In a new paper in Nature Biomedical Engineering, researchers in the Mitchell Lab show that tweaking the structure of the ionizable lipid, a key component of the lipid nanoparticles (LNPs) that deliver mRNA, not only reduces inflammation but also boosts vaccine effectiveness for preventing or treating a range of diseases, from COVID-19 to cancer.
The key change entails adding phenol groups, chemical compounds with anti-inflammatory properties famously found in foods like olive oil. “By essentially changing the recipe for these lipids, we were able to make them work better with fewer side effects,” says Michael J. Mitchell, associate professor in bioengineering and the paper’s senior author. “It’s a win-win.”

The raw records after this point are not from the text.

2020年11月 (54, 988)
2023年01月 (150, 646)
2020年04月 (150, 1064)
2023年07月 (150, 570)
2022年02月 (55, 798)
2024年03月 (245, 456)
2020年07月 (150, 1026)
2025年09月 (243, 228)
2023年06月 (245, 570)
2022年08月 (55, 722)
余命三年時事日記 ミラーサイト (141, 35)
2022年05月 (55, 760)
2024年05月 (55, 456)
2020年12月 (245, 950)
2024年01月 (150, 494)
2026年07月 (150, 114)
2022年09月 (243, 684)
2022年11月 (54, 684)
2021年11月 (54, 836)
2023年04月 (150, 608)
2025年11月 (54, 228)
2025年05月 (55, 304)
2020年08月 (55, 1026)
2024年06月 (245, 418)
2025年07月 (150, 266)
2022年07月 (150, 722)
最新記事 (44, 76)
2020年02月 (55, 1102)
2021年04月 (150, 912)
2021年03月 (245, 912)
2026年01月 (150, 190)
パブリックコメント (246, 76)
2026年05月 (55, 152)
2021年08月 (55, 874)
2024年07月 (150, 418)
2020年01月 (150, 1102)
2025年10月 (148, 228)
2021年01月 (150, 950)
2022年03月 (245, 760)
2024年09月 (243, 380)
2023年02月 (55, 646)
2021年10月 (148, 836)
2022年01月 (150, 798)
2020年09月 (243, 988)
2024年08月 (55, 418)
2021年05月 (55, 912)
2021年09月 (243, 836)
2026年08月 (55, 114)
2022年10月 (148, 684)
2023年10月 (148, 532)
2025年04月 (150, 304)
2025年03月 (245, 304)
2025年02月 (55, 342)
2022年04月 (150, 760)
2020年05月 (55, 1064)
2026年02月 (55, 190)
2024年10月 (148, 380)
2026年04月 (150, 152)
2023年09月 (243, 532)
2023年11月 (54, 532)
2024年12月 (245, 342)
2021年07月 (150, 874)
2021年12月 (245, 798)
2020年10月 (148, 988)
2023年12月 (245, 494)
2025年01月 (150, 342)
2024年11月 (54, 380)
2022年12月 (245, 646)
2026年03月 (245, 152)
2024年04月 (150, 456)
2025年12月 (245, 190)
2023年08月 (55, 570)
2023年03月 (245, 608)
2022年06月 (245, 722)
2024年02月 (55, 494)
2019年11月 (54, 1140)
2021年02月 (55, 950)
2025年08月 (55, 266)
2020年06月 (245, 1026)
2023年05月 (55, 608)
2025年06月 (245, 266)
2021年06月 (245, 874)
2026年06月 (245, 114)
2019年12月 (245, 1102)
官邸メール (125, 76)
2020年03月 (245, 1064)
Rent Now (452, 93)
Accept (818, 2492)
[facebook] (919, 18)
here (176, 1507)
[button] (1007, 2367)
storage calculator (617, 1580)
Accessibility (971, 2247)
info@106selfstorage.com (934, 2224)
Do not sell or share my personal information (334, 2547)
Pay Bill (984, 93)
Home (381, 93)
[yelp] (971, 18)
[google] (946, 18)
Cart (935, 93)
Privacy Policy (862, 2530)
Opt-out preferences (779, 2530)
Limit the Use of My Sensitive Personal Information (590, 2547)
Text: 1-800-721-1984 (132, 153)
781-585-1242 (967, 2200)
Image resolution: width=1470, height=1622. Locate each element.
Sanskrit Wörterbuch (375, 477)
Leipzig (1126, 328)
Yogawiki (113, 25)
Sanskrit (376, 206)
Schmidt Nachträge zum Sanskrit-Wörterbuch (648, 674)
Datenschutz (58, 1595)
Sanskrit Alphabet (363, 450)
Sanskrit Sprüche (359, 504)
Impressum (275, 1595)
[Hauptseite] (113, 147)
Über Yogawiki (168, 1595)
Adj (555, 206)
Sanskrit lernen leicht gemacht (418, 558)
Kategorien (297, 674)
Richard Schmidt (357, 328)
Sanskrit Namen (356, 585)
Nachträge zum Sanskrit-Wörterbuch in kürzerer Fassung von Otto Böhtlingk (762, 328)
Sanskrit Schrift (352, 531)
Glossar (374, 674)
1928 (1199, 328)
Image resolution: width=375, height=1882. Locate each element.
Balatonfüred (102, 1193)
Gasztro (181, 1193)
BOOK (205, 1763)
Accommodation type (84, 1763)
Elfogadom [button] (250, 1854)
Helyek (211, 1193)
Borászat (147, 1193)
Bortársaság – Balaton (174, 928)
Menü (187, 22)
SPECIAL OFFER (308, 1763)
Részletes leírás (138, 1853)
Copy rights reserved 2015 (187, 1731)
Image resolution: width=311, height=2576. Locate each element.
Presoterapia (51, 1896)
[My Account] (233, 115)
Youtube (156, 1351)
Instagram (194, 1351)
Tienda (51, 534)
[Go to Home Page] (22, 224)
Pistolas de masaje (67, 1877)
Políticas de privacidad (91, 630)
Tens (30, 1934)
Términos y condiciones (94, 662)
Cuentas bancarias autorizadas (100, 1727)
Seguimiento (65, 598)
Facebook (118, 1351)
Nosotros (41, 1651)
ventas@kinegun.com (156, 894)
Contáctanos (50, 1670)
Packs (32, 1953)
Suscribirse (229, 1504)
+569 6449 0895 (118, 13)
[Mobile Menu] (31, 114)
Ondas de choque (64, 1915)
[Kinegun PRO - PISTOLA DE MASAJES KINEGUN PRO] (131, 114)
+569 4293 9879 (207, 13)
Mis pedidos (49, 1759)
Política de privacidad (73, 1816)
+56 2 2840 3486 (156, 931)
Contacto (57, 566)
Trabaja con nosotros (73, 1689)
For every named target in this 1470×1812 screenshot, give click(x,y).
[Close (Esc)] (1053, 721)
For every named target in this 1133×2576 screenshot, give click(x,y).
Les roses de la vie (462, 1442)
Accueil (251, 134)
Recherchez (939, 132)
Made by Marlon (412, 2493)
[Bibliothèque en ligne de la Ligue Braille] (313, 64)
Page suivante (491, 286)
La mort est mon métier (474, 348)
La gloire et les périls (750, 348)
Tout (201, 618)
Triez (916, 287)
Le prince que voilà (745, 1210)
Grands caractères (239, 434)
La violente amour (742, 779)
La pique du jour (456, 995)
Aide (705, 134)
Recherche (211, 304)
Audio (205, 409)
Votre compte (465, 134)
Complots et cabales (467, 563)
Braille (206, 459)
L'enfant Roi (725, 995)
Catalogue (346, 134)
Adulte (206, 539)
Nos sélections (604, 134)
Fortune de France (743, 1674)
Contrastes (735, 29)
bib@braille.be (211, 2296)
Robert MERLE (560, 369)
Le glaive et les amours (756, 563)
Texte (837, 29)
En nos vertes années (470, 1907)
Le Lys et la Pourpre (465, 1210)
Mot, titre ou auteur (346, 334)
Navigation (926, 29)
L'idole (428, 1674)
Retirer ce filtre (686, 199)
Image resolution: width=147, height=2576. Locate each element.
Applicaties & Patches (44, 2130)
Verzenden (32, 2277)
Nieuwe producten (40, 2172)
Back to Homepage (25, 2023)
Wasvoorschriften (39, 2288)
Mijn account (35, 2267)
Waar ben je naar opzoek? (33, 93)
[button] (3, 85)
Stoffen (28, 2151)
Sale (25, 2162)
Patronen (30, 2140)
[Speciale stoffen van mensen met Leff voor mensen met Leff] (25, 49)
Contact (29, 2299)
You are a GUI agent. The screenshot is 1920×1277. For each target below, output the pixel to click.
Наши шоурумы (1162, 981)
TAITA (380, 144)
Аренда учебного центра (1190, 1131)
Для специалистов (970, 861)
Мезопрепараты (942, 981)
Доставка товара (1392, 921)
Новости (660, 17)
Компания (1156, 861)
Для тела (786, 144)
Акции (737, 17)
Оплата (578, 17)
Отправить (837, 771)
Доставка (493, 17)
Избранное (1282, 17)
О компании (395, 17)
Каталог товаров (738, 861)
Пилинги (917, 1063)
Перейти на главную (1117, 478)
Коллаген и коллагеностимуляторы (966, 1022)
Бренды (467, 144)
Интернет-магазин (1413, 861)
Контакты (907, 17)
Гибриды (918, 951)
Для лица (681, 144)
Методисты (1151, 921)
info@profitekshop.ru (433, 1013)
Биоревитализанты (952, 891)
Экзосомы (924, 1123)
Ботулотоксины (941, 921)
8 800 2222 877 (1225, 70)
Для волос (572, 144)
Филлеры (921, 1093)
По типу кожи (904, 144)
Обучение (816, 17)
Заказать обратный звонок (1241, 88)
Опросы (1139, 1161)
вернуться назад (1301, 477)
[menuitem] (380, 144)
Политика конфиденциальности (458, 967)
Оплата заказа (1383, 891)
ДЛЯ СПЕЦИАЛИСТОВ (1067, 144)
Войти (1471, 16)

Until now, the ionizable lipids in LNPs have largely been synthesized using chemical reactions that combine two components into a new molecule. “Because these processes have been so successful, there hasn’t been much effort to look for alternatives,” says Ninqiang Gong, a former postdoctoral fellow in the Mitchell Lab and co-first author of the paper.
The team found an alternative approach in the Mannich reaction; rather than two components, the Mannich reaction combines three precursors, allowing for a greater variety of molecular outcomes. “We were able to create hundreds of new lipids,” says Gong.
Exploring that “library” of lipids led the team to discover that adding a phenol group—a combination of hydrogen and oxygen connected to a ring of carbon molecules—substantially reduced inflammation.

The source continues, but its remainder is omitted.